Selon les médecins, la consommation non contrôlée de ces produits est à l’origine des cas de maladies rénales rencontrées chez bon nombre de patients. Ils recommandent de ce fait la limitation de la consommation de ces produits. « La consommation des médicaments de la rue, des médicaments traditionnels dont on ne connaît ni le dosage surtout la finalité qu’on prend à gauche et à droite est un facteur de risque des maladies rénales », déclare le Dr. Oumarou Moussa, Néphrologue en service au centre d’hémodialyse de Ngaoundéré. La lutte contre les médicaments de la rue, facteur de risque de l’insuffisance rénale est loin d’être gagnée. Les dealers usent de toutes les stratégies possibles pour les faire entrer sur le territoire national et les ventes s’opèrent devant les autorités administratives qui tolèrent encore.
Jean Besane Mangam
REACTIONS
Dr. Oumarou Moussa, Néphrologue, chef du centre d’hémodialyse de Ngaoundéré
« La consommation des médicaments de la rue peut attaquer les reins »

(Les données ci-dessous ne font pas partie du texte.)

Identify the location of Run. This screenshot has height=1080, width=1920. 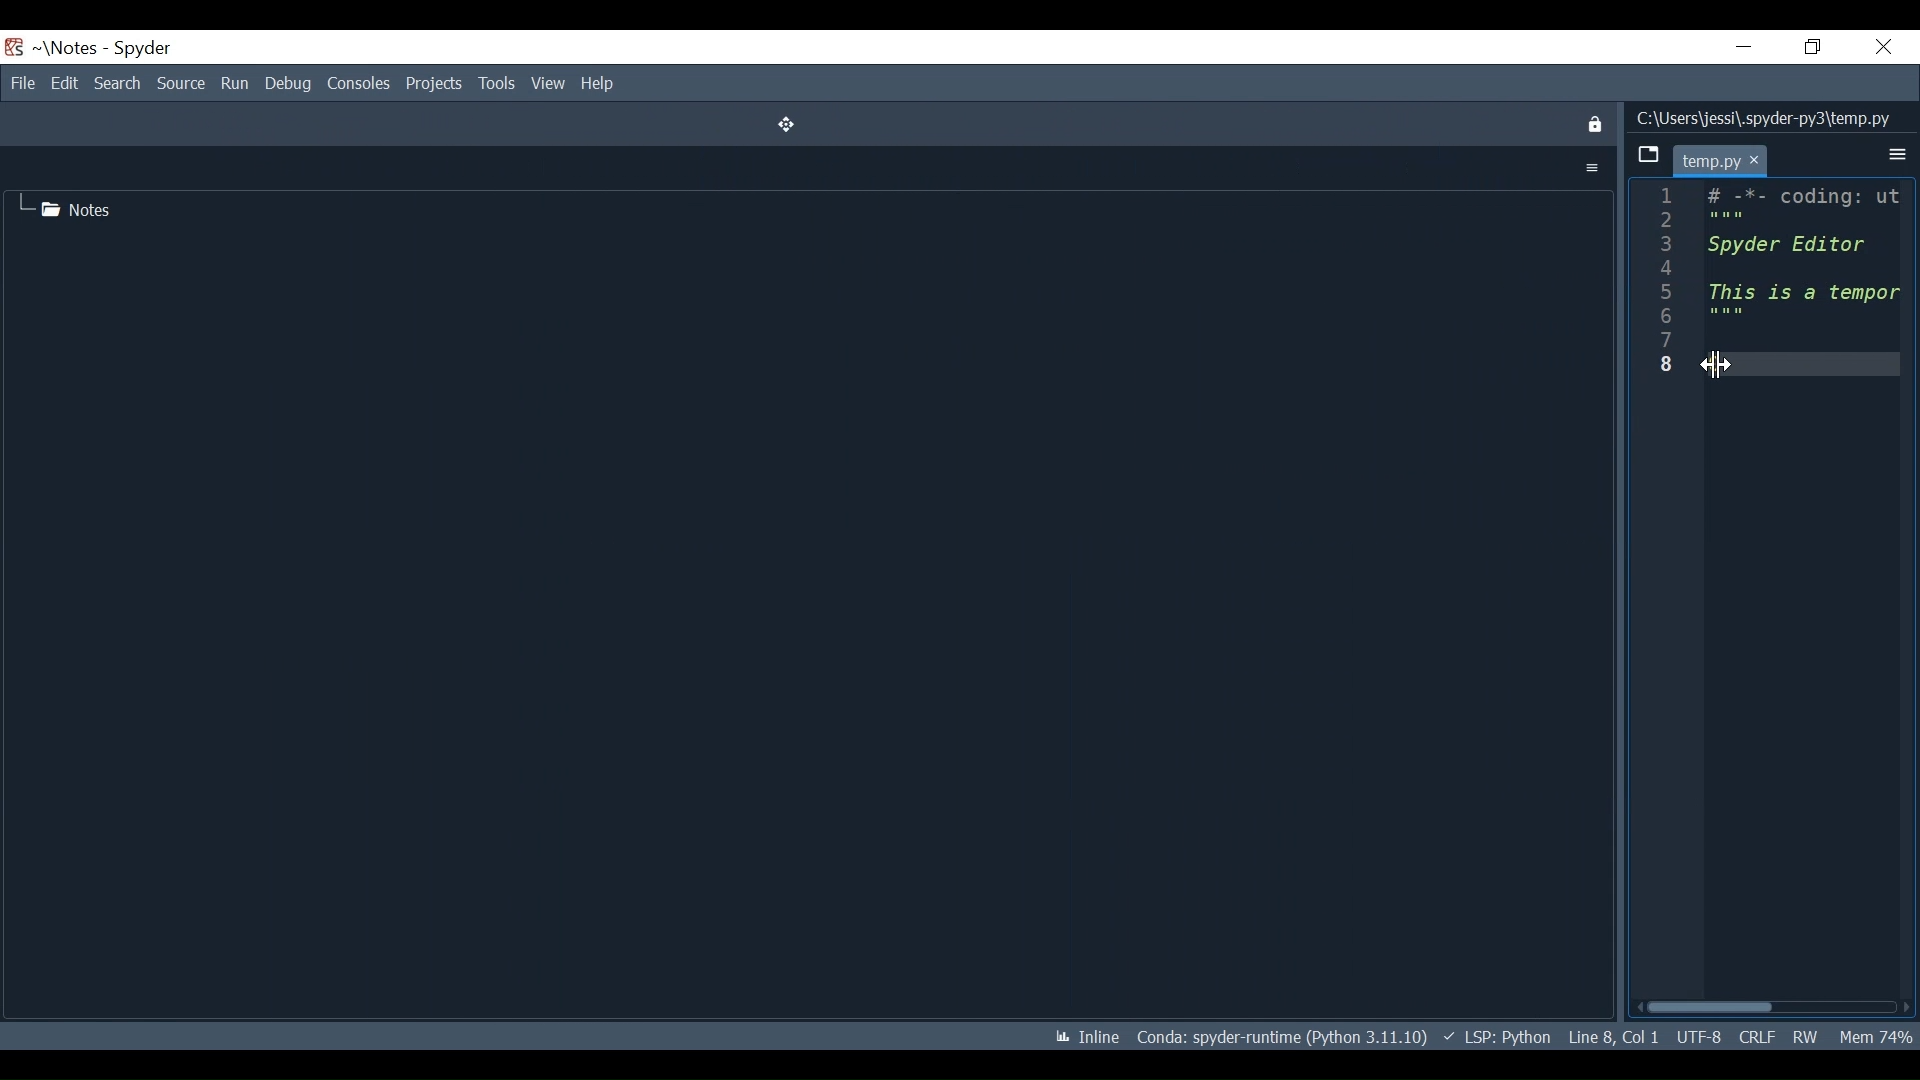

« En plus de l’hypertension et le diabète ici chez nous au Cameroun, on a aussi le Vih/sida qui peut attaquer les reins, il y a les hépatites B et C, il y a aussi la consommation, les médicaments de la rue, des médicaments traditionnels dont on ne connaît ni le dosage surtout la finalité qu’on prend à gauche et à droite. Toutes ces choses peuvent attaquer les reins. Il y a aussi d’autres facteurs de risques, notamment l’hérédité. Il y a d’autres facteurs de nos jours comme l’alcoolisme, le tabagisme, l’obésité, une mauvaise hygiène de vie. Il y a même ce que j’ai eu à voir ici dans l’Adamaoua, précisément à Ngaoundéré, peut-être parce qu’il fait froid, les gens ne boivent pas suffisamment d’eau, donc la déshydratation ou bien à la longue, ce que ça donne comme conséquence, les calculs rénaux. Tout ça va boucher les reins, les vessies, les uretères et en amont ça donne une maladie rénale. C’est une possibilité. L’homme c’est les reins. Pour assumer son rôle de filtration, il faut qu’il y ait une bonne hydratation. Quand on n’a pas un problème cardiaque, quand on n’a pas un problème, il est conseillé de très bien s’hydrater, de boire beaucoup d’eau et de bien s’alimenter également, car ça va ensemble. Bien s’alimenter veut dire avoir une bonne hygiène de vie, faire du sport régulièrement, diminuer la consommation des produits lipidiques (huiles de cuissons, du beurre, du fromage) chez les hommes également et les femmes.
Il faut diminuer la consommation du tabac, du sel, du cube et des arômes, car parfois, on mélange tous les trois dans une sauce, ce qui n’est pas assez conseillé. C’est des choses qui peuvent faire augmenter la tension. La tension joue un rôle clé, bien s’alimenter, bien s’hydrater, diminuer la consommation d’alcool, du tabac et se bouger au moins 30 min 3 fois par semaine peut protéger des maladies rénales. Les maladies rénales peuvent être très silencieuses. On peut avoir une maladie rénale sans signes, sans symptômes, d’où le dépistage (Prendre le temps de venir une fois par an à l’hôpital ou dans un centre de santé périphérique pour aller se faire dépister des maladies rénales. C’est juste un peu d’urine ou parfois sa pression artérielle et un petit prélèvement sanguin, on peut savoir est-ce que mes reins fonctionnent normalement ».